The China-Taiwan relationship is better than in past years. Taiwanese President Ma Ying-jeou, who took office in 2008, is less confrontational than his predecessor and Beijing has finally learned that military threats only inflame island sentiments for independence. The two states recently negotiated the Economic Cooperation Framework Agreement to enhance commercial ties and held the first joint search-and-rescue exercises in the Taiwan Strait. Moreover, Chinese Premier Wen Jiabao recently indicated that his country “might one day” remove its more than 1400 missiles targeting Taiwan.

The improvement in ties is good, but not nearly enough. Even President Ma states that “the threat to Taiwan’s security still exists.” Taiwan has broached the idea of mutual confidence-building steps, but if Beijing wants to minimize the U.S. assessment of Taiwan’s defense needs, the PRC should make a firm declaration that it does not intend to use military force to resolve cross-strait disputes. The regime also should remove army units deployed across from Taiwan and destroy all missile facilities after the missiles themselves are removed.

Until China adopts such a policy, Taipei needs a military sufficient to deter Beijing from attempting military action. While the PRC’s rapid economic growth has been a boon for the impoverished Chinese people, it has enabled the increasingly wealthy Chinese government to strengthen its military. As a consequence, observed analysts with the Washington-based Taiwan Policy Working Group, Taiwan “has experienced a relative decline in military power.”

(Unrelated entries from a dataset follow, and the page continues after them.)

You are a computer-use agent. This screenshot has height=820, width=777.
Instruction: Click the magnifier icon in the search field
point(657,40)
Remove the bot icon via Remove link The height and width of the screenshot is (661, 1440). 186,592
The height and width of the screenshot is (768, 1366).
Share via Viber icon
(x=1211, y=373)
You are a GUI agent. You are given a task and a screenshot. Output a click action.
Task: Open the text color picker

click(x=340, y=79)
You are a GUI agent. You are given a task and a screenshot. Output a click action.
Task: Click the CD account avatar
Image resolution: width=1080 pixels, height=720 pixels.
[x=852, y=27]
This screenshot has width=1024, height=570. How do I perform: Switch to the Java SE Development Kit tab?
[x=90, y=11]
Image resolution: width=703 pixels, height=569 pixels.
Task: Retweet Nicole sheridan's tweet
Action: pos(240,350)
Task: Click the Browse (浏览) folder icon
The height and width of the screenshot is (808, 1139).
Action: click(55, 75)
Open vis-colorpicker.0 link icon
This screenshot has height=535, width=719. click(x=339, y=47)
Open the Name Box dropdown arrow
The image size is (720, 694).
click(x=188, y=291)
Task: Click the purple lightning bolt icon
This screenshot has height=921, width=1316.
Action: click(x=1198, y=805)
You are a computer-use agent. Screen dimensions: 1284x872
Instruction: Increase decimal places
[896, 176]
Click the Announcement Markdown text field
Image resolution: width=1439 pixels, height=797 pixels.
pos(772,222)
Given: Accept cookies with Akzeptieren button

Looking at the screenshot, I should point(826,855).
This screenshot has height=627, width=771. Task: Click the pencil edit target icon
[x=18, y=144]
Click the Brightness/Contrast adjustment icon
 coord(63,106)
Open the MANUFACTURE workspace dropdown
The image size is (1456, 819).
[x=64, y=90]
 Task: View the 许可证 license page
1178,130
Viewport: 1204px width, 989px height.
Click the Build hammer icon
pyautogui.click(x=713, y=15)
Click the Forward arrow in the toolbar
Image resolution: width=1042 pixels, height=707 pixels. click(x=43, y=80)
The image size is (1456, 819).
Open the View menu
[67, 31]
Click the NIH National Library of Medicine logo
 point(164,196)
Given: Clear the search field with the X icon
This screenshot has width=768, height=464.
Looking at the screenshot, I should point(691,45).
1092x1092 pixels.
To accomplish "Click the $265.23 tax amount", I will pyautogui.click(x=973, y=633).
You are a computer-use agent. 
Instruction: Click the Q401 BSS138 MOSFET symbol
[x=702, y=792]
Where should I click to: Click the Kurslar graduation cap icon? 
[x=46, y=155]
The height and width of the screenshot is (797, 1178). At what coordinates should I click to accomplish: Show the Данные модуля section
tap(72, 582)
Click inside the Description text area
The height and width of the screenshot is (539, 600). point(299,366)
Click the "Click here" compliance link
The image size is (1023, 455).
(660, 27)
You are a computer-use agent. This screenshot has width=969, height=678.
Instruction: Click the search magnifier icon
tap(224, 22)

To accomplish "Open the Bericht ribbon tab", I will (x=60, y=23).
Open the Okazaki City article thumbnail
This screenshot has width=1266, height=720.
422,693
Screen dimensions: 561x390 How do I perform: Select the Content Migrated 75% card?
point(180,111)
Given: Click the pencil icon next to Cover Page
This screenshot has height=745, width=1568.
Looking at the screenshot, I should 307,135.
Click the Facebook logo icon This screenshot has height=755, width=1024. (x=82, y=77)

The Pentagon report on Chinese military spending released earlier this year warned that “China’s military buildup along its East Coast continued unabated.” Thus, added the Department of Defense: “The balance of forces continues, however, to shift in the mainland’s favor.” That doesn’t mean the PRC would necessarily win a conflict, at least at reasonable cost. Still, the Rand Corporation recently warned: “China’s ability to suppress Taiwan and local U.S. air bases with ballistic and cruise missiles seriously threatens the defense’s ability to maintain control of the air over the strait.”